First Color Photo of Mars by the Curiosity Rover

After shooting black-and-white landscape photos for a day, everyone’s favorite Martian robot photographer is now dabbling in color photography. NASA’s Curiosity rover beamed back its first color photo today, showing the rim of its new crater home.

The photo was shot with the Mars Hand Lens Imager (MAHLI), one of seventeen cameras in the rover’s camera bag. It shoots true color photographs at 1600×1200 pixels of resolution (~2 megapixels) and a focal length of 18.3mm-21.3mm.

The camera can also be used for super close-up photos of Martian rock and soil, using focus stacking to achieve great depth of field. Files are stored either as RAW data or through lossless predictive or JPEG processing.

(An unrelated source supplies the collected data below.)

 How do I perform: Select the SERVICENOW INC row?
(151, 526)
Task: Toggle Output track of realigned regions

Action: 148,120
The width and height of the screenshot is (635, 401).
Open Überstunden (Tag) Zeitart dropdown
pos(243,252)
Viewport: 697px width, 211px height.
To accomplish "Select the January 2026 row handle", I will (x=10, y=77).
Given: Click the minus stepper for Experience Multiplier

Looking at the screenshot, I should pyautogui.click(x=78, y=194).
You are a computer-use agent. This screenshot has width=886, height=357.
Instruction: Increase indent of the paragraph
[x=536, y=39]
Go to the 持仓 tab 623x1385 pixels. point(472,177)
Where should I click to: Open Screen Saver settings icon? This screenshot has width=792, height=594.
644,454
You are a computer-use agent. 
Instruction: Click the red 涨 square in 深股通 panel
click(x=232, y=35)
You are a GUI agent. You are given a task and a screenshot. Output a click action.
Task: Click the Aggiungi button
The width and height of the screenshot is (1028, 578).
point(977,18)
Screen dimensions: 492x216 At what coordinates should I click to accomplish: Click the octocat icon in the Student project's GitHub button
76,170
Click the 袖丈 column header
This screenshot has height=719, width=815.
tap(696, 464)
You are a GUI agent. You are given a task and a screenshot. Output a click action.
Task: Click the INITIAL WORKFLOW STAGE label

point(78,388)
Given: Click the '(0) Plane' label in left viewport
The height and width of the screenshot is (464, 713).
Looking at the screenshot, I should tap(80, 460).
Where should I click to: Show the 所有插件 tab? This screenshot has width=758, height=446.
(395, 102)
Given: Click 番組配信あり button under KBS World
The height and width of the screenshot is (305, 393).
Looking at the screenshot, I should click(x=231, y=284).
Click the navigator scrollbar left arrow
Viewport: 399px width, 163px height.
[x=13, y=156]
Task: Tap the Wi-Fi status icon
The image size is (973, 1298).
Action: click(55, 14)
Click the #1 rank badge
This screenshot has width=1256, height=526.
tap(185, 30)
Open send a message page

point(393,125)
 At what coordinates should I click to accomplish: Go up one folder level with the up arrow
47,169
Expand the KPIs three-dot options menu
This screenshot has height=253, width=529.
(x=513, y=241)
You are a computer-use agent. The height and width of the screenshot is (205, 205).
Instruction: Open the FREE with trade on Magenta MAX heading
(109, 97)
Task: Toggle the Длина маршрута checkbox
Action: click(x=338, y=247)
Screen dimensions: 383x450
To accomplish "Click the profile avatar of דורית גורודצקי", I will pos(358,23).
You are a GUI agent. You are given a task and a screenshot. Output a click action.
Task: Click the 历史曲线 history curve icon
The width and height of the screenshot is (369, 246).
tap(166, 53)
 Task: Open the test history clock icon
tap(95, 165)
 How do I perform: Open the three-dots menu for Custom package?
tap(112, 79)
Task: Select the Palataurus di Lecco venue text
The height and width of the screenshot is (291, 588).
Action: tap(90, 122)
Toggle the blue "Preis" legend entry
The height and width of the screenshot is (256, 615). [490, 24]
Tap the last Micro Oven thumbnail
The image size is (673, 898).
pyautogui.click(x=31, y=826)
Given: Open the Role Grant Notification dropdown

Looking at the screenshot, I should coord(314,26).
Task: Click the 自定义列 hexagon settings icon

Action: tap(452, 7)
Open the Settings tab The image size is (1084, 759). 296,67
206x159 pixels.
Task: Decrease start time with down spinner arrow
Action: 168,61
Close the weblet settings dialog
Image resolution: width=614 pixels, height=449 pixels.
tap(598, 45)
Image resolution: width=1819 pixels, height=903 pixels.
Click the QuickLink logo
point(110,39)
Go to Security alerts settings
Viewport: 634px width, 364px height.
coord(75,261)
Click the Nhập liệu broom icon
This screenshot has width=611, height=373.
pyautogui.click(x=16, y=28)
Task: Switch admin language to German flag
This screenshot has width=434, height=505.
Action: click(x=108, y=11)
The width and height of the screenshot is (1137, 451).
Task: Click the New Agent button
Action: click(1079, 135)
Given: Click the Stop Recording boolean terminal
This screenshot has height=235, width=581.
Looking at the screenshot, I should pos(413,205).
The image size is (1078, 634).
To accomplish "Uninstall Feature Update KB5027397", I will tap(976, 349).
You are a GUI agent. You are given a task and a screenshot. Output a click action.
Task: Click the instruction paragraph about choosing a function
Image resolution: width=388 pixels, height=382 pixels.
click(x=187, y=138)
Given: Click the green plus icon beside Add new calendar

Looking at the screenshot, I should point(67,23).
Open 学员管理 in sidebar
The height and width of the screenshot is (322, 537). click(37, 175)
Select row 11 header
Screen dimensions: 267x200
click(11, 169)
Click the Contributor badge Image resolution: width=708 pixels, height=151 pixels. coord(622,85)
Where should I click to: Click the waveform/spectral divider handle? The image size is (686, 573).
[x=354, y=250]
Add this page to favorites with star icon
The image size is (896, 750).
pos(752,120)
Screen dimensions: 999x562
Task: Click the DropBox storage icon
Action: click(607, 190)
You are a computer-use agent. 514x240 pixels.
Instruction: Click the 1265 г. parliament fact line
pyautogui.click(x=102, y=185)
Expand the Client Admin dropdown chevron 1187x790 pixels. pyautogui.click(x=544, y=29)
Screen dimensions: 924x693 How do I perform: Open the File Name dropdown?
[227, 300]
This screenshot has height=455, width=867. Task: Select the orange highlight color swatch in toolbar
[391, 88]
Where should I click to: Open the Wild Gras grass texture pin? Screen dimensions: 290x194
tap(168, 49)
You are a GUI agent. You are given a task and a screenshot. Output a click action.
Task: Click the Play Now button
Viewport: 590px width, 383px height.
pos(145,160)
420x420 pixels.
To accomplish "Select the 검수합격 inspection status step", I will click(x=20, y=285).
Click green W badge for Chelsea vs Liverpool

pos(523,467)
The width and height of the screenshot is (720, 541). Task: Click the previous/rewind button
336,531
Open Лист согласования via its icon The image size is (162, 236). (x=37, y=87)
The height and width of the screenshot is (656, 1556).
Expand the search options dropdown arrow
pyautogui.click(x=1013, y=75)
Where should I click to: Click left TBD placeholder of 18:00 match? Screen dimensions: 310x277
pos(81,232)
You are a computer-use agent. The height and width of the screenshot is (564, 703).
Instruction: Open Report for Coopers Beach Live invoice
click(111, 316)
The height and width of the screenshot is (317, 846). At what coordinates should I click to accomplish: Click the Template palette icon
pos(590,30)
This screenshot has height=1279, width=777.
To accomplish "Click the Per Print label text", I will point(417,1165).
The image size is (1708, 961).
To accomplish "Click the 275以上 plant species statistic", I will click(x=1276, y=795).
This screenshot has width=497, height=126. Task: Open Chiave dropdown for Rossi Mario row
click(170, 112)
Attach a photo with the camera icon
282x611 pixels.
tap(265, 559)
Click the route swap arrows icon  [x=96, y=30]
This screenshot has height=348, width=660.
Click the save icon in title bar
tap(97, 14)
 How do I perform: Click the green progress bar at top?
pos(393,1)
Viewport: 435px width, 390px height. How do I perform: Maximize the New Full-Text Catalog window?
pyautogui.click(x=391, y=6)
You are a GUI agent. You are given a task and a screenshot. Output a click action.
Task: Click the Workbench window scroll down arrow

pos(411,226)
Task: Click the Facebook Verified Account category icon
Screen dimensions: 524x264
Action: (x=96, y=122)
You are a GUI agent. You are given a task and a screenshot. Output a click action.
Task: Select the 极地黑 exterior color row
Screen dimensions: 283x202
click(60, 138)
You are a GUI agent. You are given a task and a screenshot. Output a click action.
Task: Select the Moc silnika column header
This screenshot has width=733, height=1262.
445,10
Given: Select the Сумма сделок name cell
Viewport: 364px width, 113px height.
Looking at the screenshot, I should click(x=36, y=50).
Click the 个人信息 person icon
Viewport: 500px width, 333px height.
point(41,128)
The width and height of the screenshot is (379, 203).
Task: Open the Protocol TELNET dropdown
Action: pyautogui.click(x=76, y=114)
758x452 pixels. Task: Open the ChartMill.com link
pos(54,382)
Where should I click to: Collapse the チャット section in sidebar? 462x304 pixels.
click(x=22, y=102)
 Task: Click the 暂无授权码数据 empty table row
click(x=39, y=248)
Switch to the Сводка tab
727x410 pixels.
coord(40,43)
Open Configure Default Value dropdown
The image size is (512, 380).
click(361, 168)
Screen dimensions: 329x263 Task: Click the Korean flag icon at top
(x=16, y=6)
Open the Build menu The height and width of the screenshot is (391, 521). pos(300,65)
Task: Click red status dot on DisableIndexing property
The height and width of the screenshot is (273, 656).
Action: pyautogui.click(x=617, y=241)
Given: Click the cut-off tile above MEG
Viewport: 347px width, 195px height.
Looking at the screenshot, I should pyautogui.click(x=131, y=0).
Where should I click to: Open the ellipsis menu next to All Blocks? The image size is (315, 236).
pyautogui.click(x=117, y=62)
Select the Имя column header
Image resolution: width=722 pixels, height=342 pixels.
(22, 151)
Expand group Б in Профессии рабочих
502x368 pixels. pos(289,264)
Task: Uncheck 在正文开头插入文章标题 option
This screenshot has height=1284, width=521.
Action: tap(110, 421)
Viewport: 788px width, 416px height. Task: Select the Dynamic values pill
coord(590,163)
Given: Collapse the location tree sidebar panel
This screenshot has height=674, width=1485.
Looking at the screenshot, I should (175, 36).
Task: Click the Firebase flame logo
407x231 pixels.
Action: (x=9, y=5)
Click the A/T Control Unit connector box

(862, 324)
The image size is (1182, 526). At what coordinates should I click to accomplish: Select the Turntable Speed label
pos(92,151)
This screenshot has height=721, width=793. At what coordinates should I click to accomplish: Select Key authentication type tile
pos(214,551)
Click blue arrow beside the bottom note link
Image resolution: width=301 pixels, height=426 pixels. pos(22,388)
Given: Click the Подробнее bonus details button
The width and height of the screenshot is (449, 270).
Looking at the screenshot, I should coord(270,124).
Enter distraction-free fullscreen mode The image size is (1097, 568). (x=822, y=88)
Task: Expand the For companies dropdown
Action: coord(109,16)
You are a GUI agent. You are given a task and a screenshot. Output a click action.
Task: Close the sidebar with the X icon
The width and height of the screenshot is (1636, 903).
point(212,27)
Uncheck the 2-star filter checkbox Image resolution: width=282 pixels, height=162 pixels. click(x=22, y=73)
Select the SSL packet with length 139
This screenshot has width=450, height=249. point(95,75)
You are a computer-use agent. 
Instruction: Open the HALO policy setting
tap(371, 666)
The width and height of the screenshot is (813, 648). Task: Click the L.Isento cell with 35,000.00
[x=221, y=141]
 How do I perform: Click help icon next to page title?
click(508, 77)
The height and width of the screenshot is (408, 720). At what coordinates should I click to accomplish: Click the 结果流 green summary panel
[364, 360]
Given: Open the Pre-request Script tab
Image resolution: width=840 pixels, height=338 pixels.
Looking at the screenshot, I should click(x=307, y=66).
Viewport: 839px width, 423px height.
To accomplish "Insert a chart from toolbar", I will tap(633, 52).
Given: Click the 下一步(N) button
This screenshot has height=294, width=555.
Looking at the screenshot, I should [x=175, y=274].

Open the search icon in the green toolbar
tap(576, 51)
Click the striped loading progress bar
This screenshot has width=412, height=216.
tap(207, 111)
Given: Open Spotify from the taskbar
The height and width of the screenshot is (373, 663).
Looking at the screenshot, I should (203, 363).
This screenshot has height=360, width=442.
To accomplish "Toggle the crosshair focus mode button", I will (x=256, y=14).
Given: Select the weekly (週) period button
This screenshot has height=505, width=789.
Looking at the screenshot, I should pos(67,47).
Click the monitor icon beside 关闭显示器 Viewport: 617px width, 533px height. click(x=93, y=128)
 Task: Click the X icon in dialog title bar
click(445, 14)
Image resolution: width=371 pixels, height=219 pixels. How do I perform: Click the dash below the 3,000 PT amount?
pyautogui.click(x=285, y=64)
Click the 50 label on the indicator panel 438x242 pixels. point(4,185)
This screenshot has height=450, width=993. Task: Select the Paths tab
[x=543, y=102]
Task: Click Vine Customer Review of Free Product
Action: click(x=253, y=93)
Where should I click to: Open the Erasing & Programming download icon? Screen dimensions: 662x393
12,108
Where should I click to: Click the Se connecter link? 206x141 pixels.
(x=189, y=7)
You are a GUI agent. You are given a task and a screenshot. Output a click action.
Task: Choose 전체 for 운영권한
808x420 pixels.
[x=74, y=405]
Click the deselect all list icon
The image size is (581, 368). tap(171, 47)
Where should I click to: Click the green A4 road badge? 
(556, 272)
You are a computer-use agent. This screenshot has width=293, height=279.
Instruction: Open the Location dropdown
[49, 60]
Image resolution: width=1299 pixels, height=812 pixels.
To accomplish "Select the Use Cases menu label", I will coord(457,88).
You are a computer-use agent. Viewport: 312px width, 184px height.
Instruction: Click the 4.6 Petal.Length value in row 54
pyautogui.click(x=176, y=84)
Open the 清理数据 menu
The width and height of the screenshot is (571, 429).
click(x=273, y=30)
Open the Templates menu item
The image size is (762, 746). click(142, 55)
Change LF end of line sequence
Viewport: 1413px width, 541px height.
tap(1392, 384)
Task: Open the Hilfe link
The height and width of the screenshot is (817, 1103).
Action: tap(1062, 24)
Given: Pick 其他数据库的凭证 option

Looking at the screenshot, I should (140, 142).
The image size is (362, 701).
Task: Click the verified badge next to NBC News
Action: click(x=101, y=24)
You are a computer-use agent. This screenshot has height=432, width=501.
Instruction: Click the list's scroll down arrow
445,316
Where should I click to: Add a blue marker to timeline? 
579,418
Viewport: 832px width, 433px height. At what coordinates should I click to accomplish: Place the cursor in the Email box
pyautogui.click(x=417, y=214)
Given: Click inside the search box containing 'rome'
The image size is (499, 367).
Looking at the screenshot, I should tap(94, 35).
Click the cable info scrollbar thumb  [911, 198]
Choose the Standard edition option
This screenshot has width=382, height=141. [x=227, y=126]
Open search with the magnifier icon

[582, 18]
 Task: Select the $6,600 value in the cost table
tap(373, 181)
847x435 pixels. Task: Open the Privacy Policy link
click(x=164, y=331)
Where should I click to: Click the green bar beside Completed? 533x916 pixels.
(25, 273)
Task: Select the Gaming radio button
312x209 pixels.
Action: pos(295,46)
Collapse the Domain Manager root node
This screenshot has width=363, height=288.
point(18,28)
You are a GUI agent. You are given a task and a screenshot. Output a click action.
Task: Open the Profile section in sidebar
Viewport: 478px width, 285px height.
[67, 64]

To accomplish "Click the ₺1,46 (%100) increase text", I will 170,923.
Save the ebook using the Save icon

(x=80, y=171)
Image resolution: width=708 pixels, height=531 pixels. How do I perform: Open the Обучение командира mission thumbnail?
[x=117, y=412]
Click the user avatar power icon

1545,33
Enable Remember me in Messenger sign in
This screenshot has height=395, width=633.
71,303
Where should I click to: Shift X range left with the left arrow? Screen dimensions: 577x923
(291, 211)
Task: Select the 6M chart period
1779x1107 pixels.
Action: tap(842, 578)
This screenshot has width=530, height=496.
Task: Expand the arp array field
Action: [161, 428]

If you’re wondering why the image is so murky, it’s not because it was shot in the midst of a sandstorm. The camera’s dust cover is reportedly covered with a layer of dust that was blown onto it during the rover’s descent onto the planet.

The cover is expected to be removed within the next few weeks, providing an even clearer color view of the surrounding area.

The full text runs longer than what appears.